Bosch comenzó a desarrollar en 1959 un sistema de inyección de gasolina para automóviles controlado electrónicamente, aunque fue en 1967 cuando se lanzó al mercado el sistema D-Jetronic. Éste se convertiría en el primer sistema electrónico multipunto controlado por presión, la primera vez en el mundo que se producía en serie un sistema de estas características.

La bomba de combustible eléctrica Bosch fue uno de sus componentes clave y sería el Volkswagen 1600 LE 1 TLE (Tipo 3) el primer vehículo producido en serie equipado con D-Jetronic. A partir de entonces, los coches de carreras y los deportivos se beneficiarían en su mayor parte del aumento de rendimiento que proporcionaba la inyección de combustible. Sin embargo, desde mediados de los años sesenta, la creciente conciencia ambiental también evolucionó y la emergente crisis energética se hizo evidente. Como resultado, se hizo cada vez más importante la reducción del consumo de combustible y de las emisiones de escape.

Gracias a Bosch Jetronic y los sistemas que le sucedieron, la inyección de gasolina se impuso en el mercado sustituyendo casi por completo los sistemas de alimentación por carburador. Pronto, las bombas eléctricas de combustible no sólo se utilizarían en motores de gasolina, sino también en sistemas de inyección diésel. Combinada con la gestión electrónica, la inyección de gasolina también hizo posible la aplicación de convertidores catalíticos de tres vías y, por lo tanto, el cumplimiento de los estándares medioambientales más estrictos.

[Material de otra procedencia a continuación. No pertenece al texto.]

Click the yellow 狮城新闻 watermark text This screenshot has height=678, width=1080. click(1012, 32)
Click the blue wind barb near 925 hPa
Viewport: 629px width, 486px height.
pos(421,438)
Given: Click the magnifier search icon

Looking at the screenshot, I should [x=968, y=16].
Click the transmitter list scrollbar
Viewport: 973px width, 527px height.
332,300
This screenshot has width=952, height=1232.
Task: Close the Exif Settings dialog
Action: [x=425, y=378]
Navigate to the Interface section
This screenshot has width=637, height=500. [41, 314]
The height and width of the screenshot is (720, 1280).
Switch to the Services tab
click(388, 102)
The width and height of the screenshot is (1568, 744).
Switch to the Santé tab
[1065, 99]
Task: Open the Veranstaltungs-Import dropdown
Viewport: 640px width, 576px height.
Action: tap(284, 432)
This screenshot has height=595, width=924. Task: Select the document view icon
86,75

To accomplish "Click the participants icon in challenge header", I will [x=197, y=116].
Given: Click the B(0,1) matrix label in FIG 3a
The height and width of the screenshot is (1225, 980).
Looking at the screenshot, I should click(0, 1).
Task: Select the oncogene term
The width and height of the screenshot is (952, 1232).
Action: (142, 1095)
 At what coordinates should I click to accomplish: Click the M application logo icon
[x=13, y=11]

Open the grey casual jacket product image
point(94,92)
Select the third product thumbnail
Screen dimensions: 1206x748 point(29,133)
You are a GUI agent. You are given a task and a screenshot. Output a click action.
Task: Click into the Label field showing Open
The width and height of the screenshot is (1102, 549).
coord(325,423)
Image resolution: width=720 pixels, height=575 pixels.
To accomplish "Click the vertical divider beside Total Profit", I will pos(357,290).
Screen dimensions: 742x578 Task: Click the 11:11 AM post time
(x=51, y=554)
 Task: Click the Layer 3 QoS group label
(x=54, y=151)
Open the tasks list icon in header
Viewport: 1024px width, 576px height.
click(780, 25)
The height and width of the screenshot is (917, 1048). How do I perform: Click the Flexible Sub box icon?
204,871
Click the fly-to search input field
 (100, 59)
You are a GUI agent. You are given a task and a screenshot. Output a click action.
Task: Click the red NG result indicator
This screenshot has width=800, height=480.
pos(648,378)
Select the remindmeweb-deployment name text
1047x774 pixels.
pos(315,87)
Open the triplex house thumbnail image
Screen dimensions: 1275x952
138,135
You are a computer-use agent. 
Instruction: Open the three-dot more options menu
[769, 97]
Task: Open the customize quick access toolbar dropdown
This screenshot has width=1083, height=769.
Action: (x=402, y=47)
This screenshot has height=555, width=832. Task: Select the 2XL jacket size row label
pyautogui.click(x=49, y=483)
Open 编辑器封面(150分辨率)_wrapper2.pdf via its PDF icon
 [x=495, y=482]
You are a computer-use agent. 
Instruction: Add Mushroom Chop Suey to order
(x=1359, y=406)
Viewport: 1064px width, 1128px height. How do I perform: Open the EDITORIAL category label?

Los primeros circuitos de gasolina se ubicaban lejos del depósito de combustible. Suministraban la gasolina de forma fiable que, luego, se inyectaba y mezclaba con el aire en la cámara de combustión mediante un sistema de inyección multipunto. Los módulos de suministro de combustible actuales se instalan directamente en el depósito como unidad integrada, incluyendo un filtro de combustible, una bomba eléctrica, un regulador de presión y un sensor de nivel del combustible.

La gama comercializada por Bosch Automotive Aftermarket en España incluye más de 450 módulos de suministro completos, 60 kits de bomba y 120 bombas eléctricas, todas con calidad de equipo original. Entre las ventajas que ofrece este equipamiento destacan la instalación precisa de los componentes, incluso para los kits de bomba; la alta fiabilidad, gracias a las rigurosas pruebas de calidad; y el constante desarrollo de las bombas de combustible, que hacen que sus componentes sean cada vez más pequeños, robustos, potentes y eficientes.